Large crowds turned out for Pride marches on Sunday in cities across the world.
In the US, two places most associated with the lesbian, gay, bisexual and transgender rights movement brought a political flavour to the event, sparked by events there almost 50 years ago: New York City and San Francisco.
In New York, the route ended on Christopher Street in Manhattan’s West Village to commemorate the riots that broke out there in 1969 after police raided the Stonewall Inn, a gay bar.
The event is seen as a turning point in the gay rights movement. New York’s first Pride march started close by a year later.
A group of marchers heading down New York’s Fifth Avenue carried photographs of US President Donald Trump and his press secretary, Sean Spicer.
Others waved banners bearing the word ‘Resist’ and the rainbow flag of the Pride movement.

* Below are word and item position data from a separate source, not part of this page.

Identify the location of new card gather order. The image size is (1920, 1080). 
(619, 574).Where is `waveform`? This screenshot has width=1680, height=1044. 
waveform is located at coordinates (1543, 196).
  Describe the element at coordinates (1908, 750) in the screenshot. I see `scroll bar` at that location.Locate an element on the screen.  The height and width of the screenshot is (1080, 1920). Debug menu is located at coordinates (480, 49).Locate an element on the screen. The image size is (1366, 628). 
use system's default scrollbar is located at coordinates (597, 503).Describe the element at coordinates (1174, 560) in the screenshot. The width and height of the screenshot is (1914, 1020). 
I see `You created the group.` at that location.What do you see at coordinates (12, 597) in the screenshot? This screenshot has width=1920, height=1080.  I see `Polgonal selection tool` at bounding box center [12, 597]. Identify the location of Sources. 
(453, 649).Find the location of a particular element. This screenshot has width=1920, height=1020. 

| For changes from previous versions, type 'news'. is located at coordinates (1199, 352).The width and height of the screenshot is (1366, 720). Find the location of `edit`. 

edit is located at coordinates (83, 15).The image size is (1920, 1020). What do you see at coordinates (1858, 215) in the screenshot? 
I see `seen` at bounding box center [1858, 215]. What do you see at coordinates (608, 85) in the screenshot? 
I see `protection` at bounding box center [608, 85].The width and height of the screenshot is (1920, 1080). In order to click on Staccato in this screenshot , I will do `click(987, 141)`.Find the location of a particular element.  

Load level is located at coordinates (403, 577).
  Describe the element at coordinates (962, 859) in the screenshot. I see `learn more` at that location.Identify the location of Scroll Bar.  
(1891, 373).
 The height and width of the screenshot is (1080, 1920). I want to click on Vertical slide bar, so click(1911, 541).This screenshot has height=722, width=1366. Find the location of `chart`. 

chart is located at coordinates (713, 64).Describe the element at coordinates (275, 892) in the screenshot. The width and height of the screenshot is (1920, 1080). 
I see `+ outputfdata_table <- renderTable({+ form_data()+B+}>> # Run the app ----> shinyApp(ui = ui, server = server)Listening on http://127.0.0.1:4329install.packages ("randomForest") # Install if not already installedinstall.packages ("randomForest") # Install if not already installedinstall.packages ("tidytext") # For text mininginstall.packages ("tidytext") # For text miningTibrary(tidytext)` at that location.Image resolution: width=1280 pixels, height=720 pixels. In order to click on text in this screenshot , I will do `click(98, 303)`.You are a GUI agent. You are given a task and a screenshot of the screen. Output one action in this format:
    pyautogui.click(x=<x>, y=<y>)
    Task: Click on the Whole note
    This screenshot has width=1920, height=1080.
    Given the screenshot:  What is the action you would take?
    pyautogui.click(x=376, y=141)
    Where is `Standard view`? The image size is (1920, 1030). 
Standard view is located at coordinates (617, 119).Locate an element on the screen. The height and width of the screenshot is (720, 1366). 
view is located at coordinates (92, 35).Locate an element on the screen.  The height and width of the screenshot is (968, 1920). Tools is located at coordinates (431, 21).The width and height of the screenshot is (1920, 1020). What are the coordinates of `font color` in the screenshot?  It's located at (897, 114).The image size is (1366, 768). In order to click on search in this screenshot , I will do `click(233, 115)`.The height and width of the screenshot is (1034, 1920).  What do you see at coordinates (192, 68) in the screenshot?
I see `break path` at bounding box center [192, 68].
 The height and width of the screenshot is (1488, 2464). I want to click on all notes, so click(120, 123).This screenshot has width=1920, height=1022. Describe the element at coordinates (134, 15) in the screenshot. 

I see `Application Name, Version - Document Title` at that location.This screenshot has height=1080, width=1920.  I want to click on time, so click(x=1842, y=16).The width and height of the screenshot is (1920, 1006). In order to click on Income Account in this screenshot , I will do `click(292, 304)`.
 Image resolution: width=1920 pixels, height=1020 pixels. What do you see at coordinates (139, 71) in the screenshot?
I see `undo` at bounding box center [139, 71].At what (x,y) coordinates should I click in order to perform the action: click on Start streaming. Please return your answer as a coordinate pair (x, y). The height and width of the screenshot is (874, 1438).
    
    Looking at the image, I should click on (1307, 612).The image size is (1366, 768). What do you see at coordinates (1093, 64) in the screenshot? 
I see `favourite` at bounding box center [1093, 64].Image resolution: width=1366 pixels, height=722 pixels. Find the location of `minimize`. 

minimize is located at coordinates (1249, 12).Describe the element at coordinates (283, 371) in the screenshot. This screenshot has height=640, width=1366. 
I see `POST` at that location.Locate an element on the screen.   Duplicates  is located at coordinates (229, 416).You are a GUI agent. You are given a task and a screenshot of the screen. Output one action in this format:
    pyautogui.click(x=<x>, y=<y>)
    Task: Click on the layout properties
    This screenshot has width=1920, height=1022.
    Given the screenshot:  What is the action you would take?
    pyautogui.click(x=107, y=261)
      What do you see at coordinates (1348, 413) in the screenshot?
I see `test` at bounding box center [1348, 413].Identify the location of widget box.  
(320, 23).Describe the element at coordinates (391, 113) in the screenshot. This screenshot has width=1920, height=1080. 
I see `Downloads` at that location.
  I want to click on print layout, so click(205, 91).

Why are they angry with Trump?
As a candidate, the US president promised to protect gay people. However, his decision in February to revoke the Obama administration’s guidance letting transgender students choose which gender bathroom they use and his executive order last month to promote religious liberty have been seen by some as discriminatory.
Who was there?
Participants included Chelsea Manning, the transgender US Army soldier who served seven years in prison for leaking classified data before former President Barack Obama granted her clemency.
The New York march’s grand marshals this year included the American Civil Liberties Union, which was chosen for its history of litigation defending gay rights.
There were also Brooke Guinan, a transgender woman who works as a firefighter in the city and Geng Le, a gay rights activist from China.
What they are saying
“Honoured to represent the ACLU at this year’s NYC Pride March. Starting to lose my voice from screaming so much,” – Chelsea Manning.
“He already rolled back rights for transgender students, for example, and the list is on and on,” – New York State Democratic lawmaker Brad Hoylman targets Trump.